STM Compiler

By Robert Geva (Intel) (1 posts) on September 16, 2007 at 9:09 pm

Hello, I'd like to welcome you to our STM portion of the whatif site.

As Intel is moving towards multi core processors, we are committed to provide development tools to help programmers exploit the parallelism available in these processors.

We view transactional memory as a part of the solution.

Here we offer a prototype implementation of our C/C++ compiler product with the addition of transactional programming constructs. (I will refer to it as a transactional compiler).

While a lot of work has been done in the area of transactional memory, we expect that yet more work is needed. Therefore, we are not providing a compiler with transactional programming as a product. Instead, we are making it available through our whatif site to encourage experimentations and to seek feedback on our choices.

The compiler available here is a result of collaboration between Intel's researchers and product teams. Practitioners in the area of transactional programming are well aware of the many contributions of Intel's researchers, and these are the researchers who participated in developing this compiler. Many professional programmers are also aware of Intel's development tools, the C/C++ compiler supporting OpenMP, Intel performance library and others. Members of this product team participated as well in the development of this compiler.

The current compiler provides the basic construct you would expect to express a transaction. Our syntax for a transaction is __tm_atomic[1] statement;'. Our implementation allows function calls within transactions. As we work in the IA32 eco system, we had two goals, that are particular to this domain: maintain the programmer's ability to control the size of the application, and allow them to leverage existing investments in IA32 SW packages. To that end, we provide facilities to express that a function will only be called within transactions, and alternatively to express that a function will be called both inside and outside of transactions. In the latter case, the compiler will generate two different translations of those functions. One that includes the transactional barriers for loads and stores, and one that does not. We also allow calling of functions that are not part of the current compilation and that were not compiled with transactional semantics. That allows a SW developer to use exciting packages where the source code is not available for recompilation. The addition to these constructs to the language made it harder to add some other constructs, mainly the "retry" and "abort" statements. While some would expect these to be a part of a transactional compiler, our initial view is that adding all of these constructs would results in a complex language. We therefore chose to not provide support for the retry and abort statements. We are seeking feedback on these, as well as some other choices.

Our goal in making available this early version of our transactional compiler is to encourage use of transactional programming and provide feedback on the usability of our language constructs. The implementation of these constructs was shown to provide acceptable performance on some programs we used internally. However, we do not expect it to perform consistently and we expect that some will see reduced performance when compared to other implementation alternatives. We chose to make the compiler available early rather than wait for a high performance implementation, which we hope to provide at a later time.

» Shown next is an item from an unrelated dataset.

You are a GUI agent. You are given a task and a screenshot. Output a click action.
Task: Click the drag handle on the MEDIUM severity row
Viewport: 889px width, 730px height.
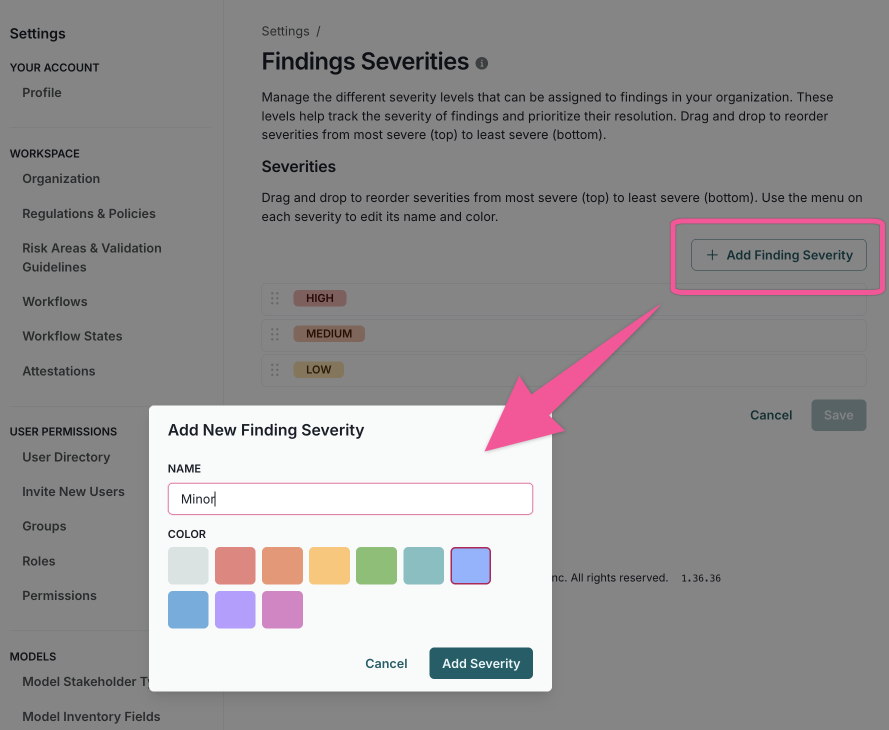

Thanks for your interest in our prototype compiler.

Robert Geva.

[1] We expect that once transactions are integrated into the C/C++ languages, the keywords will be friendlier. For the prototype implementation, our concern was to minimize the risk of name clashing with program variables.

Categories: What If Software

Comments (5) Comments RSS Feed

By Joseph Seigh on September 17th, 2007 at 2:20 am
I once did an STM implmentation in Java as an exercise to see what the api and implementation issues would be. Language issues were mainly Java closures and abstract pointer support being really really awkward. C++ has the same issues.

You can solve the issues by putting support in the compiler but this creates portability issues. Since STM is about scalability, you're talking about very large applications. At this point it would require a huge leap of faith and significant resources to port the application to STM even if portability wasn't an issue. Non portability makes it worse.

By Joe Crumm on September 17th, 2007 at 7:28 pm
Very interesting technology. Looking at your samples, I was wondering if the atomic blocks work with Windows/Linux threads or does one have to use OpenMP constructs for parallelism? (or do I have to learn OpenMP first to use it?)

jc

By Jim Cownie on September 18th, 2007 at 12:00 am
Joe, you can use the TM atomic blocks with any threading subsystem. We're using OpenMP just because it makes it easier to write small, portable pieces of code.

Good luck, please provide more feedback.

-- Jim

By Xinmin Tian on September 19th, 2007 at 11:57 am
The sample code #3 we posted uses the POSIX threads and __tm_atomic on Linux platform.

-Xinmin

By Joe Crumm on September 19th, 2007 at 1:42 pm
Xinmin: Yes indeed, I somehow missed the third sample.